The Mongol Empire had little contact with Europe until it was visited in 1271 by the Italian traveler Marco Polo, who stayed in China for seventeen years before returning to Venice with two thousand little packets of soy sauce. This led to increased trade between Europe and the East that ultimately came to involve soup, egg rolls, and any two dishes from Column B.
Meanwhile, in England, the English noblemen had become involved in a big dispute with King John over the issue of whether or not he should be required to reveal his last name. This led to a big showdown in 1215 (known to English schoolchildren as “The Bi
g Showdown of 1215”) that resulted in the signing of the historic Magna Carta, which is the foundation of the modern legal system because it guaranteed, for the first time, that the noblemen had the right to habeas corpus (literally, “wear tights”).
But the good times did not roll for long. In 1337, France, which was then under King Philip VI, was invaded by England, which was then under King Edward III, who had vowed to kill any monarch with a higher Roman numeral. This led to the Hundred Years’ War, which, because of delays caused by equipment problems, is still going on.
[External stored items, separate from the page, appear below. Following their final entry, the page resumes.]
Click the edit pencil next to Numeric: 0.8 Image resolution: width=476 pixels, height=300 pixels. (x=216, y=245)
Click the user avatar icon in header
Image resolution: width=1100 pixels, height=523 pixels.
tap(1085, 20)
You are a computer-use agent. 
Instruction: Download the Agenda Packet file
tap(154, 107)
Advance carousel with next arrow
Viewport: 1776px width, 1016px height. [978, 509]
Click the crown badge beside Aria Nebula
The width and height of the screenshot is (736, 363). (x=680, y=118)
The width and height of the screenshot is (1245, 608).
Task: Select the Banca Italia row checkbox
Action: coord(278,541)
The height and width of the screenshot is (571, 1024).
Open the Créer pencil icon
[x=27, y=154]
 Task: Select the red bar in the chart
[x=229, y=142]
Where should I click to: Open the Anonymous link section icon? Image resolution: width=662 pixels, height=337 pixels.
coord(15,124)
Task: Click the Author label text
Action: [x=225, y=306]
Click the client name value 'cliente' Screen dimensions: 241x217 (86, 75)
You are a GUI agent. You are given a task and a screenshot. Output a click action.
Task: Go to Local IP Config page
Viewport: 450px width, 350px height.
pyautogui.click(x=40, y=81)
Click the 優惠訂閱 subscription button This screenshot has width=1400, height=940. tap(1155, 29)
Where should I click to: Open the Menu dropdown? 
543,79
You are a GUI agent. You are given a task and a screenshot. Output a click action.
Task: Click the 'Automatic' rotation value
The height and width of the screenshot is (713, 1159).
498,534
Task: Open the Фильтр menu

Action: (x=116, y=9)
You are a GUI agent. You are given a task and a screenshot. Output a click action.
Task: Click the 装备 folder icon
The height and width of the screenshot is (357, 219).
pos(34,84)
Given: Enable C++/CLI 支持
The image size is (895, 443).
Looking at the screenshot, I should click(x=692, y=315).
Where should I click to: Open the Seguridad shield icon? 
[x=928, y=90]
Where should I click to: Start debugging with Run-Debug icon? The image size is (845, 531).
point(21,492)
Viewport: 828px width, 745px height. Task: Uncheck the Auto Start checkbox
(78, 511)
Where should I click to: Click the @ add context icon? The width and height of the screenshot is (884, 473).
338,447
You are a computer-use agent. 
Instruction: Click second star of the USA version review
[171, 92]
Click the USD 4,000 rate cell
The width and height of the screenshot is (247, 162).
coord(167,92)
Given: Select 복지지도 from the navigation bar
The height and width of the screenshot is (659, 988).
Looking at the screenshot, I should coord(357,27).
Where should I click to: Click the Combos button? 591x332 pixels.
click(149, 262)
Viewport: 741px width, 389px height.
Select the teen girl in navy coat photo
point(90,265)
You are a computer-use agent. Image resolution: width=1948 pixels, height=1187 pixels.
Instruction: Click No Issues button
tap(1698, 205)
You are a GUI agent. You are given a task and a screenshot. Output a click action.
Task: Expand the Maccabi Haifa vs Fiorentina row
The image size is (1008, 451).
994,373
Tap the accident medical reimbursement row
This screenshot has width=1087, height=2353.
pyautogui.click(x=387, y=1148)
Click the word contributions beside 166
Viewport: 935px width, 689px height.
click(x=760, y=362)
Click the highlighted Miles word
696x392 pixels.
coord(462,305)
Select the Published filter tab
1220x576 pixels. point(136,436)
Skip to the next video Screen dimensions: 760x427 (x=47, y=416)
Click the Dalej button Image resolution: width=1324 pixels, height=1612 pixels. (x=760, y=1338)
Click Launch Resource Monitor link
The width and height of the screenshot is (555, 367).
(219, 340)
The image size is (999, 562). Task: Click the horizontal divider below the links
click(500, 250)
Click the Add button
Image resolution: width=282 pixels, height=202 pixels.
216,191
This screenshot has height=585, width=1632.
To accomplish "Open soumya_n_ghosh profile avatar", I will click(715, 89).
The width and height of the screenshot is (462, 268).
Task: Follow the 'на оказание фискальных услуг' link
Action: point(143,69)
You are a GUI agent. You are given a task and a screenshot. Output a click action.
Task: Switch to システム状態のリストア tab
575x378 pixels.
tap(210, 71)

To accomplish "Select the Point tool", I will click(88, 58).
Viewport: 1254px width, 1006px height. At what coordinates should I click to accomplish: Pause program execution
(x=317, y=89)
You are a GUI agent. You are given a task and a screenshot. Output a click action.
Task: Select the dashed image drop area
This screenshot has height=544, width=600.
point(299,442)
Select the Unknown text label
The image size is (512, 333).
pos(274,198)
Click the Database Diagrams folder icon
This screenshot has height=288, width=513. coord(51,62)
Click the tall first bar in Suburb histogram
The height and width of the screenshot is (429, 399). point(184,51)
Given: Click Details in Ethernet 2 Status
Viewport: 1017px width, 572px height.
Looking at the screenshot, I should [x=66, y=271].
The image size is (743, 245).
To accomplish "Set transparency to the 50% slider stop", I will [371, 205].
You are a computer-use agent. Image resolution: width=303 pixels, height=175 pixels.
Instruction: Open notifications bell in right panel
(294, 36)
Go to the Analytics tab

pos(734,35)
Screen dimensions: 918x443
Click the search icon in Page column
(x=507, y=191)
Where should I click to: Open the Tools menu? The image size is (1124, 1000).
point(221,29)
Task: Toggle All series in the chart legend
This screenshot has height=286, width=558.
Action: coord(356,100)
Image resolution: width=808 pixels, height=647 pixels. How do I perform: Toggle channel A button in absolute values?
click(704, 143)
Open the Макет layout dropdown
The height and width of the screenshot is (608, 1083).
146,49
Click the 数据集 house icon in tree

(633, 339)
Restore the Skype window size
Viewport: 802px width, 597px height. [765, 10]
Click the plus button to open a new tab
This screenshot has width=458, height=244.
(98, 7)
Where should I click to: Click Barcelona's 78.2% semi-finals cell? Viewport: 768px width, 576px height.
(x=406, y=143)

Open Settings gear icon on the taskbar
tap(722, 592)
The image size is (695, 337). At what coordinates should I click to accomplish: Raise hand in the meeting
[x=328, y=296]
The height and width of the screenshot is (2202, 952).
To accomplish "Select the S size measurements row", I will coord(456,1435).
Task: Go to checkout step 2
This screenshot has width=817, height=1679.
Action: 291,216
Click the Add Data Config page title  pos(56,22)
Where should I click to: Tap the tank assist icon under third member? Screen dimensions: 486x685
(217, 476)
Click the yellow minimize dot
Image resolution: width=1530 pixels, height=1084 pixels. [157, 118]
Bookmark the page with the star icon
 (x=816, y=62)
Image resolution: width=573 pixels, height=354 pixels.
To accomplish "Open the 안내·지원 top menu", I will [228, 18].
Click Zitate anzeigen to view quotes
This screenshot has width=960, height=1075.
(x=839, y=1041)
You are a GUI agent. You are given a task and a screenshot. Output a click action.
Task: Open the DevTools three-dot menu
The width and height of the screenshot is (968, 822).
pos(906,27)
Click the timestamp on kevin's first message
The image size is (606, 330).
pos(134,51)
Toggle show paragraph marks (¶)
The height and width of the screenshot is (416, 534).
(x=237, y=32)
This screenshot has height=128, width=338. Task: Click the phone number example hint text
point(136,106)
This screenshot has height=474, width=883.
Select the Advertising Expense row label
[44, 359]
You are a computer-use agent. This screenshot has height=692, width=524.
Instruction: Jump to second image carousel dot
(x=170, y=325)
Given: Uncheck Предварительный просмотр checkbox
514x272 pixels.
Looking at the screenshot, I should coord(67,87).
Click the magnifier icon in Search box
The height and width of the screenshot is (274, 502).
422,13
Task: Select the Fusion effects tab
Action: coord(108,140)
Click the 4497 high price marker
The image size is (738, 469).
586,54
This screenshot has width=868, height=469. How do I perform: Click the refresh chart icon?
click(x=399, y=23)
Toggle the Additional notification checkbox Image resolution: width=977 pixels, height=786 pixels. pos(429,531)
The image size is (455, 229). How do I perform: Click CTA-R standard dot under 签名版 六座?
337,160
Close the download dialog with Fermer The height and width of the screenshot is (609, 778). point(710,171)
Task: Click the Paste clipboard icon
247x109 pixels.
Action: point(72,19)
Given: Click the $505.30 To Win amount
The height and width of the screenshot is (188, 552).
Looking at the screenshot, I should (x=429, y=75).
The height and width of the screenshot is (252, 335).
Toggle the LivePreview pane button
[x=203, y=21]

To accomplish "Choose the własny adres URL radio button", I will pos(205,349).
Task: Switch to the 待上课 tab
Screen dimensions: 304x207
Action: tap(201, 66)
Matters were not helped any by the arrival of the bubonic plague, or “Black Death,” which in the fourteenth century spread throughout Asia and Europe, in the words of the great historian Arnold Joseph Toynbee, “like the plague or something.” In those ignorant times, it was believed that the plague was caused by evil spirits. Now, thanks to modern science, we know that the real cause was tiny germs, which were carried by fleas, which in turn were carried by rats, which in turn were eaten by cats, which are in fact evil spirits. The plague killed about one-third of the total European population. It was not covered by HMOs.
Elsewhere in the world, important strides were being strode. In South America, the Aztecs had invented a highly sophisticated calendar; it consisted entirely of weekends, and that was the last anybody heard of the Aztecs. In North America, the indigenous peoples, who called themselves “Native Americans,” were building hundreds of mounds, and you will just have to ask them why. Meanwhile, way out on a tiny speck of land in the Pacific that we now call Easter Island, giant, mysterious stone heads were being erected. This was done by teenagers. They’d erect one and then hide in the bushes and wait for the homeowner to come out and see it and yell, “Dammit, Marge, those kids have erected a giant stone head on the lawn again! We’re moving off this island!” This led to the development of Polynesia.